* **Your objective**
Please answer these questions from the blog post about Tat:
(a) What is the age difference between the writer and cousin Tatijana?
(b) Where was the flat the writer lived in while in school?
(c) Besides having coffee, why did Tat stop by the writer's office?

Thursday, August 24, 2006

Tat and Me
(personal and sentimental, if you're not adverse, keep reading...if you are, check out Mr Anchovy where I've been guest blogging with *(Asterisk) this week)

There is a 14 year age difference between my cousin Tatijana and me.
It's hard to believe that she's caught up to me...and it's true that what we did and what we said a hundred years ago means something to someone.

When Tat was a little girl, I was already on the cusp of adulthood.
I was in school and living in a flat around the corner from my Uja's store.
I had dinner there every night, and then I would go home to study.
Uja could see into my kitchen from his back terrace whenever he wanted to make sure I was studying.
Today, Tat is a busy woman, with a busy life, and we don't get a lot of time to just "hang".
We've been trying to get together for over a month, and today she stopped by my office to have a coffee with me and drop off a birthday gift she's been trying to give me.
When I opened the gift, and held the card in my hand...she said, "read it later".
Oh, what a Milinkov she is...while it runs in the family to be quite soft hearted and emotional, we really don't do the whole "I loooooove you sooooo much" thing. Probably because we are ....Hard heads with soft hearts.

* **Extracted information**

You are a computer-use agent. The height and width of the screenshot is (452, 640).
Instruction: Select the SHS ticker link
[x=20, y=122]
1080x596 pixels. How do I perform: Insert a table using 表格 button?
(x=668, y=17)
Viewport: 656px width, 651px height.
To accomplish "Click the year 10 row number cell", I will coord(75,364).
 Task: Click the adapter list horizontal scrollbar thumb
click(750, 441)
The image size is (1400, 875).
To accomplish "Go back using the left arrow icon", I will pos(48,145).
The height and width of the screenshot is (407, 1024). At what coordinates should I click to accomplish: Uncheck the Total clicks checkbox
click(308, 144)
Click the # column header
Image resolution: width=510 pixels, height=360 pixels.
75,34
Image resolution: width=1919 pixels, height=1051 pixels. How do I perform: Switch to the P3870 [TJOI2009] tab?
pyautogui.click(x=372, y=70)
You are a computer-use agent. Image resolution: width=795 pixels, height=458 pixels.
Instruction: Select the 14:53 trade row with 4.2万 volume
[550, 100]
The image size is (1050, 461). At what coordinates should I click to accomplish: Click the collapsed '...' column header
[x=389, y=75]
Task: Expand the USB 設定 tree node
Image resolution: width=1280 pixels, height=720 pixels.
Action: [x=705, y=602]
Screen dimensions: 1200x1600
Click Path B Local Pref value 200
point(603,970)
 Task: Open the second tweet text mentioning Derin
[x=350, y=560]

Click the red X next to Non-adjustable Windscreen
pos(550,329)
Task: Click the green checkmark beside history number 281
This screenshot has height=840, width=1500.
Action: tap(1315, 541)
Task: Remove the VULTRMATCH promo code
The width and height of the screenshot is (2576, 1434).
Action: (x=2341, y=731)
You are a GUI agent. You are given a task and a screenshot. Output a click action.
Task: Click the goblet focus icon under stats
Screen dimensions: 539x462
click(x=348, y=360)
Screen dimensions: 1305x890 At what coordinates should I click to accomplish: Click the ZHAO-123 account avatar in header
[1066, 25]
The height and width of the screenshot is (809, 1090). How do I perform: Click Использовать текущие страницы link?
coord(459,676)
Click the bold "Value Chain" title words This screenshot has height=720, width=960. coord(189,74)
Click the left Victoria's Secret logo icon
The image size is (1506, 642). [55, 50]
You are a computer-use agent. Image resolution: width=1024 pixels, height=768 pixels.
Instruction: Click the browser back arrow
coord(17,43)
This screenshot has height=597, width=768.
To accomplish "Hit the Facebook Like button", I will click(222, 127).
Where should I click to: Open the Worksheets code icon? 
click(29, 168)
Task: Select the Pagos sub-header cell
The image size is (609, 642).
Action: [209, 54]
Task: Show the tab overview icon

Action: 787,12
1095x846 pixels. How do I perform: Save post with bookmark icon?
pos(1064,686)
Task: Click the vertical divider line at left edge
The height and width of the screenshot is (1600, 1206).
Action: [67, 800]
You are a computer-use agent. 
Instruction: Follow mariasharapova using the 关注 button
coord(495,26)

* **Exercise result**
(a) 14 years.
(b) Around the corner from Uja's store.
(c) To drop off a birthday gift.